Pero no crean que estaba relajado con mi problema. Se imaginarán la alteración de las fibras nerviosas del bolsillo cuando me enteré que el servicio técnico ya no lo presta la empresa en la que estoy suscrito. Ahora el cliente debe contratar de manera particular a algún “agente autorizado”. La espera del tanganazo en dólares por una avería que quien sabe si es una tontería o muy complicada, genera un estado de angustia solo comparable con la que se siente cuando se está a la espera de la cuenta de la clínica, una vez agotado el mísero seguro.
Finalmente llegó el técnico después de varios embarques. La revisión duró solo 10 minutos.  “Maestro, esto está muy complicado y los repuestos no se consiguen. El “sirigüi”, que es la pieza que se dañó, ya no lo mandan al país por el bloqueo. Yo sé lo que es quedarse sin cable mi amigo, pero le vamos a sacar del apuro. Yo tengo un “sirigüi” mío de mi propiedad personal. Si quiere, me da 50 lechugas y yo mismo se lo monto de gratis y digo en la empresa que no era nada y solo paga la visita que son 10 verdes”. Sigue el técnico, “le recomiendo que gaste los 60 porque si no se quedara sin cable quien sabe hasta cuándo y calarse El Mazo Dando es una tortura virus”.
Pero esto no es todo. Le digo que es un poco caro y que buscaré una segunda opinión. El chamo con una mirada de esas que te escrutan como un rolitronco de bolsa que no sabe nada de la vida, me advierte, “mire maestro, haga lo que usted quiera, pero seguro otro le dirá que además del “sirigüi” es el “chivirico”, y le va a quitar una bola. Mire que los pillos no solo están en el gobierno. Quédese conmigo que va en caballo blanco”.
Quedamos en que lo llamaría cuando me decidiera. El joven me cayó bien. Sin embargo, siempre persiste la duda sobre la veracidad de su diagnóstico. Tengo la misma sensación que tuve cuando me hicieron el presupuesto del microondas (cada vez que lo llevo a reparar, está malo el megatrón, la pieza más cara), o cuando revisaron la nevera y era “el cigüeñal de la hielera” (¿¿??), o cuando la aspiradora se averió y era “el colimodio del rotor” (¿¿??). Mientras reflexiono sobre mi suerte como consumidor, echo un vistazo a las redes sociales.
Llegan imágenes de los entrenamientos militares. En una está la gorda Gladys tratando de pasar por el centro de un caucho de camión, haciendo esfuerzos para no llevárselo colgado en la cintura como un koala.
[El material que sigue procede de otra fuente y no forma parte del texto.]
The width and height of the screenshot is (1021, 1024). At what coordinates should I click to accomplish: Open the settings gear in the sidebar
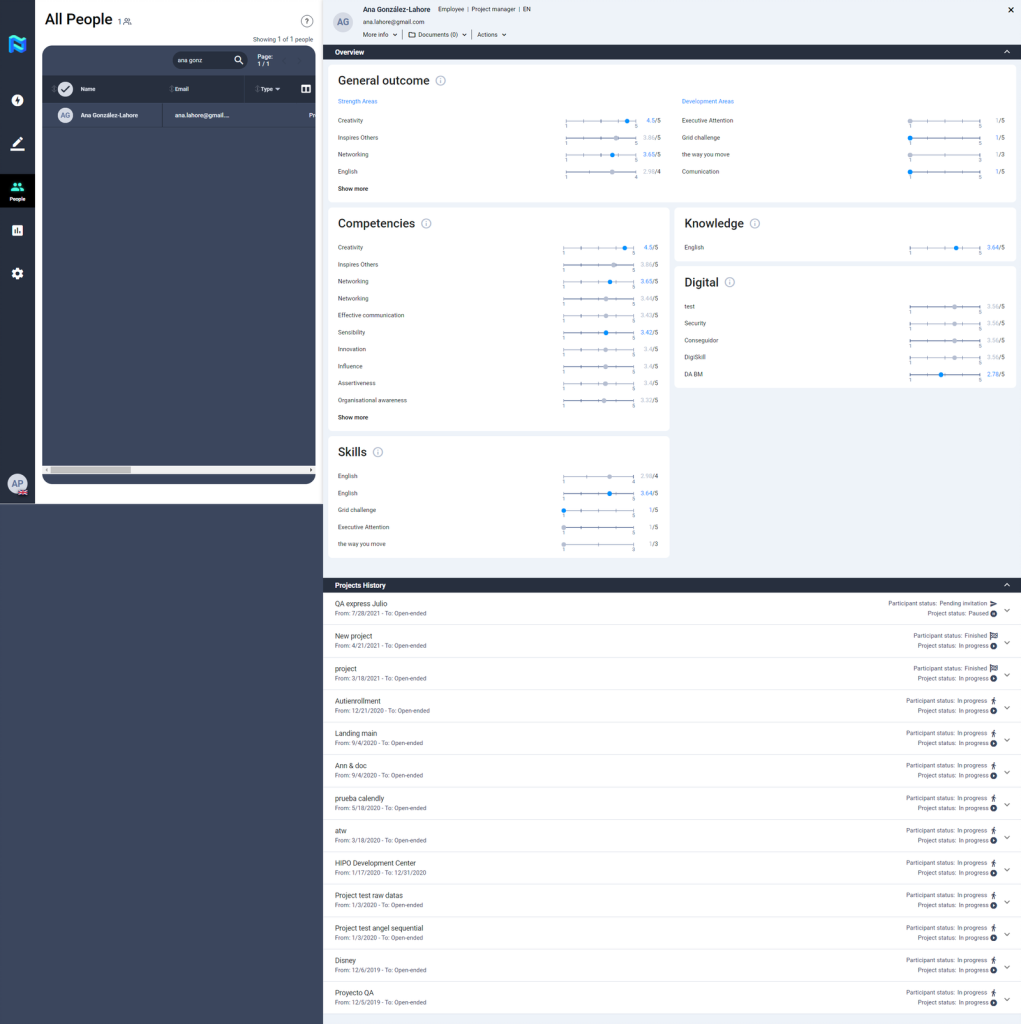pos(17,273)
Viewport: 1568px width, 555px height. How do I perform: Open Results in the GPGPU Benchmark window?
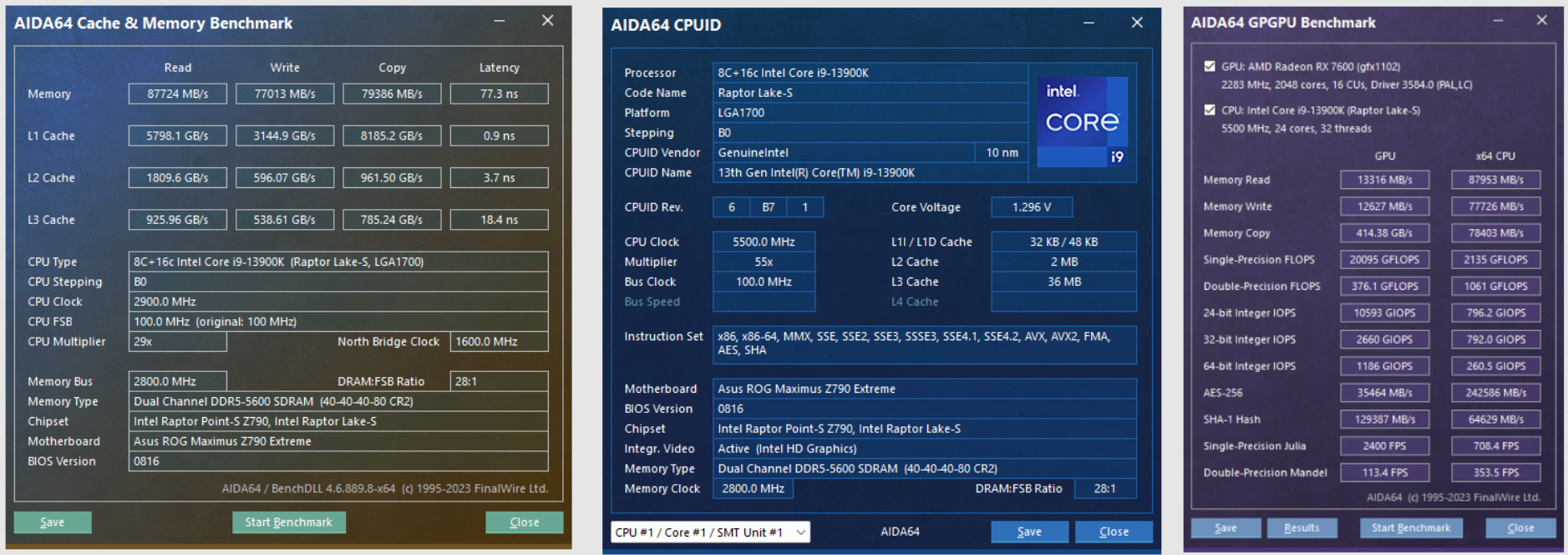1302,528
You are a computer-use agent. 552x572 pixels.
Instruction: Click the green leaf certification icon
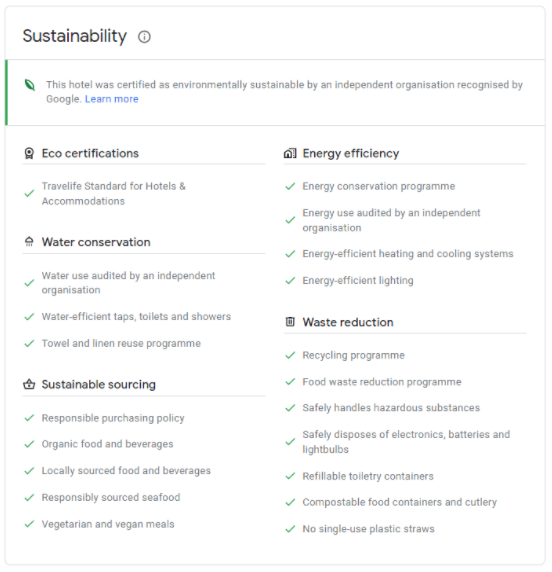tap(30, 85)
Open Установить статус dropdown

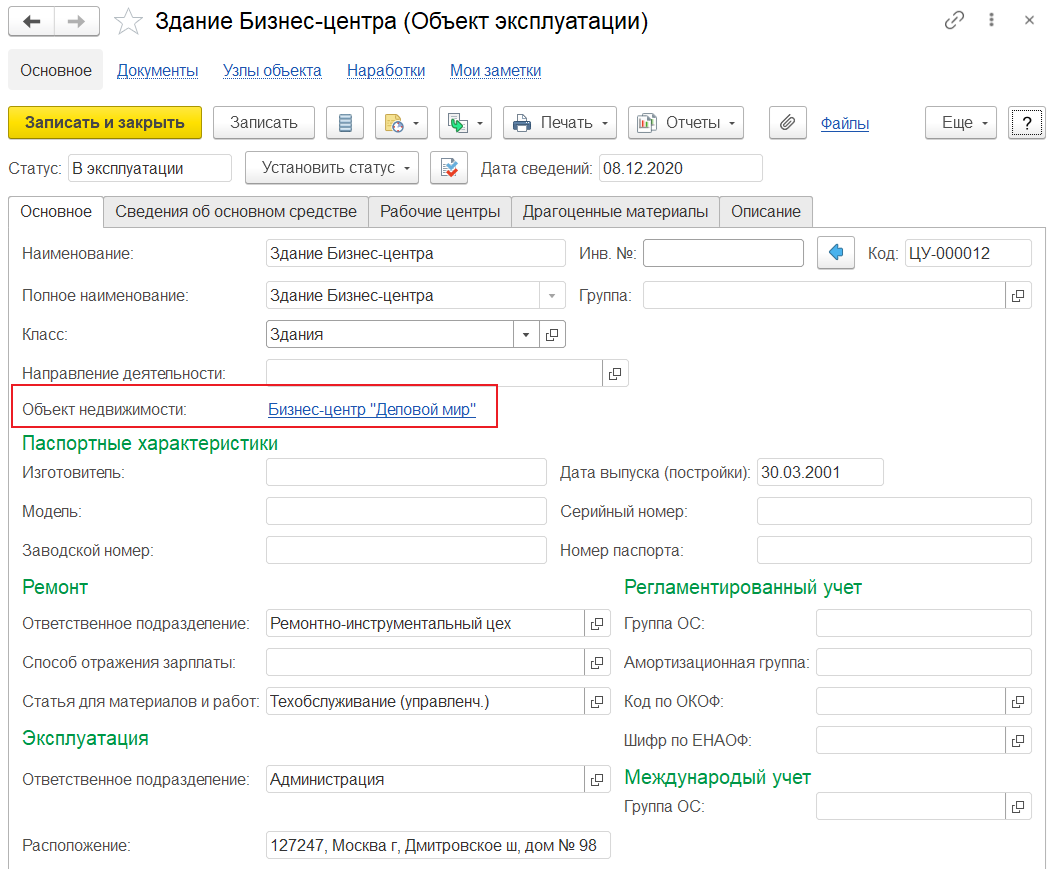(x=331, y=168)
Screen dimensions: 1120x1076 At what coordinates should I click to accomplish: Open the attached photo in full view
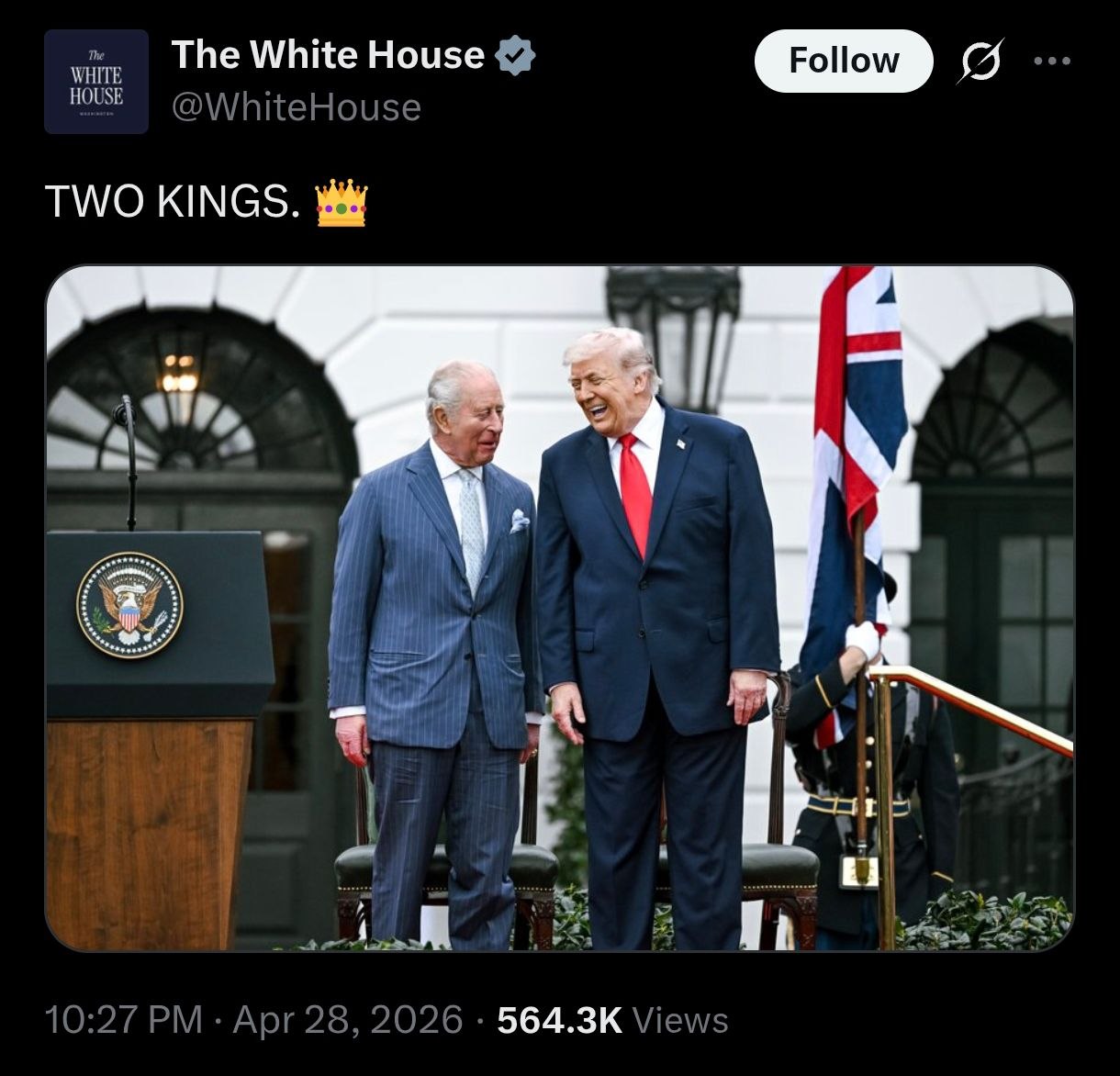tap(559, 608)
En otra imagen hay una formación de hombres vestidos como si van a un partido de bolas criollas, tratando de acomodarse el fusil terciándolo por el pecho. Después de advertido el error, se lo colocan en el cuello como un gancho de ropa, pero con el gancho hacia abajo. En otro, vi a unos señores con unas escopetas viejas, arrodillados en un puente en actitud defensiva, esto contrastaba con las mujeres con niños en brazos, hombres hablando por el celular y heladeros atendiendo unos noviecitos, deambulando tranquilamente entre los aguerridos combatientes. En el siguiente, 3 gordos y conocidos políticos rojos, disfrazados de militar, saltando sobre una hilera de 5 cauchos, llegando a la meta con el sudor y el jadeo de haber saltado 600.
Qué dilema, si no me agarra el chingo me agarra el sin nariz. Si no reparo, debo seguir pagando a la empresa un servicio que no disfrutaré, si me quedo solo con las redes tendré que ver espectáculos bochornosos como el arriba señalado, si reparo con el chamo, me despescuezará los poquitos verdes que están debajo del colchón y si llamo a otro técnico podría salir trasquilado al cuadrado. El que necesita un escudo protector soy yo.